Welcome to the Wordlady blog!

This blog is about the fascinating, fun, and challenging things about the English language. I hope to entertain you and to help you with problems or just questions you might have with spelling and usage. I go beyond just stating what is right and what is wrong, and provide some history or some tips to help you remember. Is something puzzling you? Feel free to email me at wordlady.barber@gmail.com.
You can also order my best-selling book of over 500 intriguing word histories, Six Words You Never Knew Had Something to do With Pigs. It's a fun read!

Subscribe!

Subscribe! Fun facts about English delivered weekly right to your inbox. Fill in your email address below:

Follow by email

Friday, June 20, 2014

A Midsummer Night's Sweven

Midsummer Day is traditionally observed June 21 or 24, though here in Ontario it feels as though winter is barely behind us. My thoughts turn of course to Shakespeare, and in particular to the word "dream". 

You would think that the word must date back to Anglo-Saxon times, but in fact "dream" is surprisingly mysterious. There was an Old English word "dream", but it meant "joy, pleasure, rejoicing" and also "music or song" (we have already seen with the word "glee" this connection between joy and music). The related verb also meant "behave in a drunken manner", but I shall gloss over that quickly.

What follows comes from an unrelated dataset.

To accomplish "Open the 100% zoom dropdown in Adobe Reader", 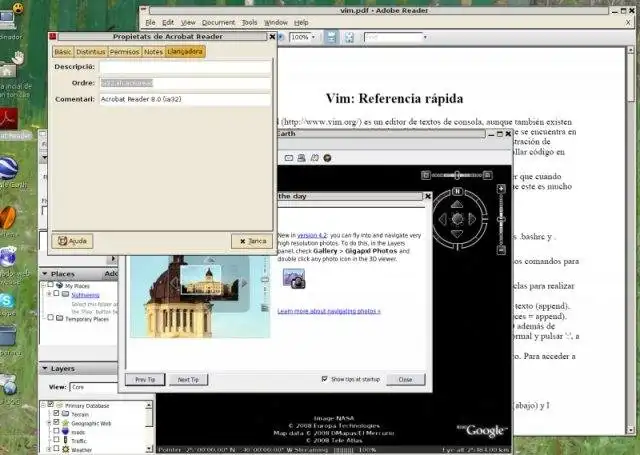I will point(313,37).
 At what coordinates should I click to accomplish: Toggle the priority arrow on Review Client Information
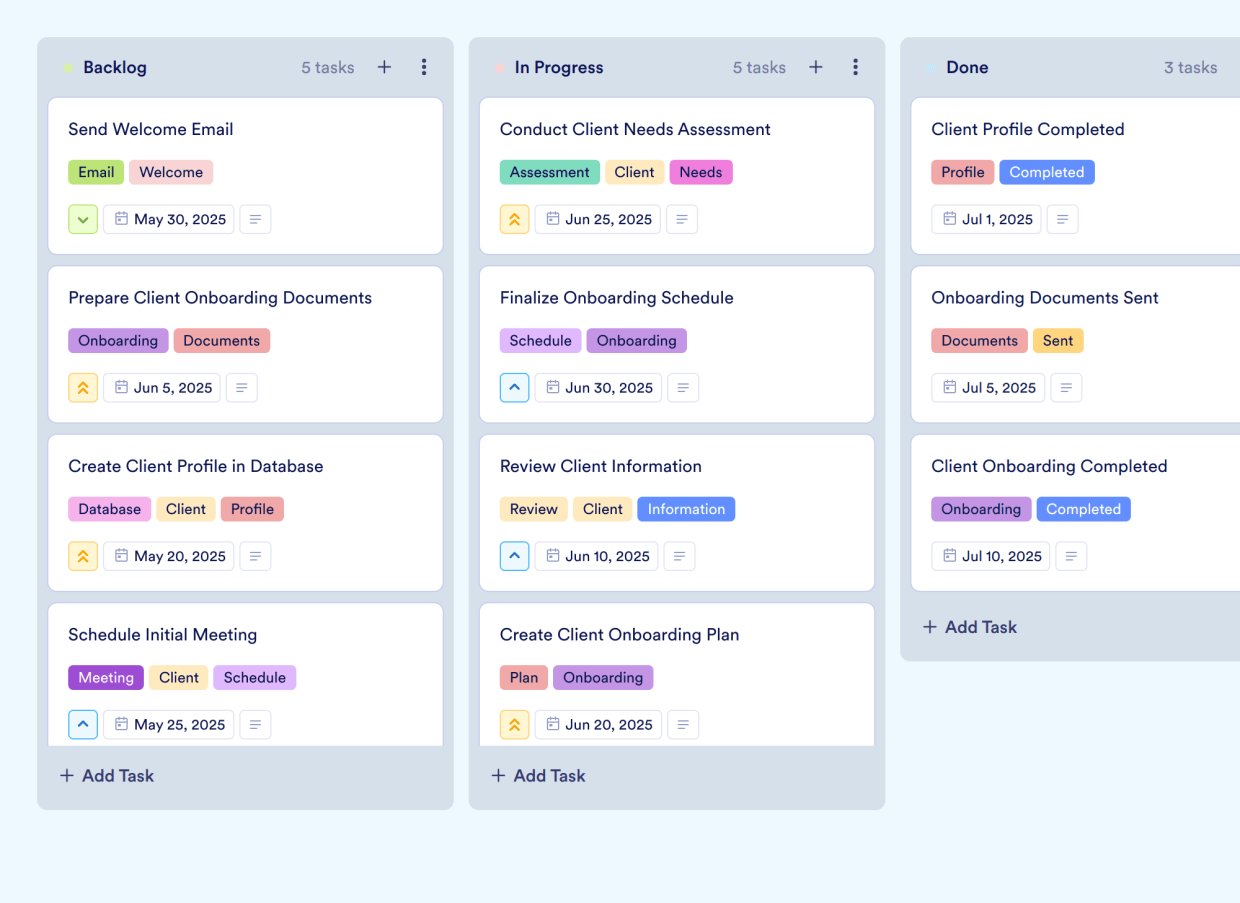[514, 556]

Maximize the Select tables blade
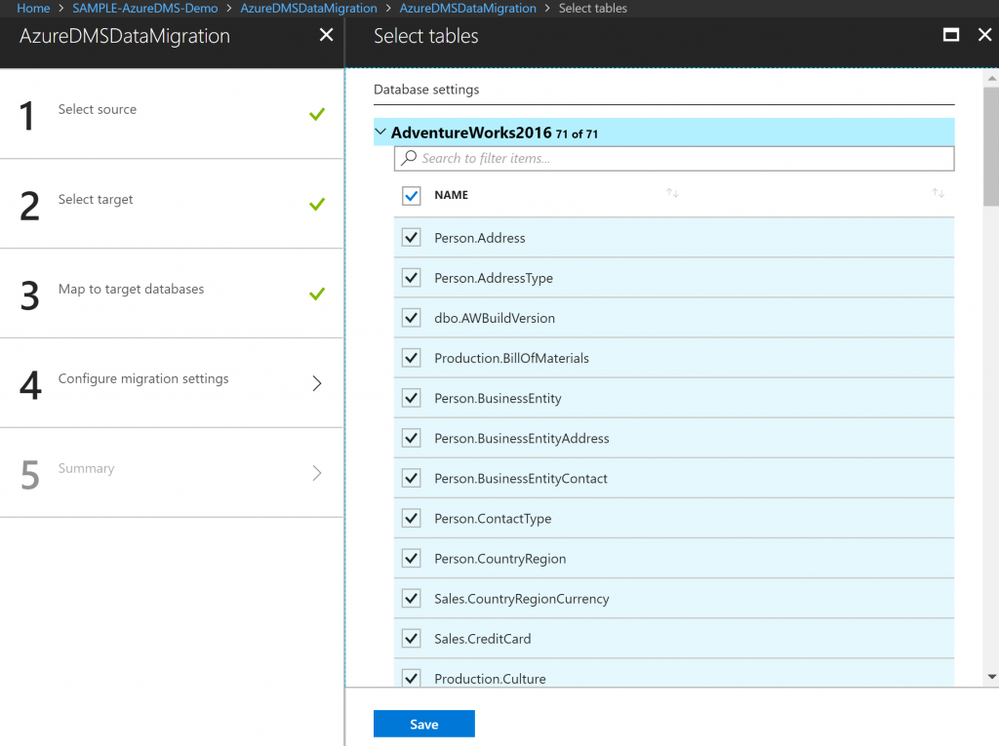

It is possible that these Anglo-Saxon words morphed into "(events you) see in your sleep", but as these latter usages of "dream" didn't crop up till the 1300s, the connection is tenuous.  The Anglo-Saxons used the words sweven, meting, or i-sight for what we call dreams.

Another question about "dream" is: are the past forms "dreamt" or "dreamed"? Both seem to have existed since the Middle Ages. "Dreamed" is now much more common than "dreamt" in all varieties of English, but "dreamt" continues to plug along, less commonly used in American English than in other varieties. I'd be interested to know (in the comments) which one you use, and if it depends on whether you're saying "Last night I  [had a dream]" or "In my wildest imaginings I never would have [thought] I'd be a ballerina".

As for nightmares (like me being a ballerina), they have nothing to do with horses. "Mare" in this case was an Anglo-Saxon word for an evil spirit who was believed to suffocate people in their sleep.

But speaking of equines, here's a cute video from Dutch National Ballet, showing a day in the life of "Bottom" in Sir Frederick Ashton's charming Dream.
http://youtu.be/03TDqZPdZ84


5 comments:

  1. Hello,

    I doubt ESL ever teaches "fancy" stuff. Whence, "dreamed" throughout (unless one is careless about shocking and openly revealing one's "ESL status").

    ReplyDelete
  2. Always dreamt; dreamed sounds awkward. I'm originally from New England and had an English mother which may have something to do with it. Another example: since my youth in the U.S. it has always been neighbour etc.

    ReplyDelete
  3. Always dreamt, too. I'm an Aussie living in Canada, so perhaps its an Antipodean thing :-)

    ReplyDelete
  4. When I first read this post, I thought to myself "I use dreamed." But when I went to make a few sentences, I realised that I don't! I use dreamt - in both cases. I teach ESL as well, and I always talk about what my students will hear - it's not "fancy", it's what we say!

    ReplyDelete
  5. Modern English dream is a semantic loan: its phonology comes from OE dréam, but its meaning comes from Old Norse draumr.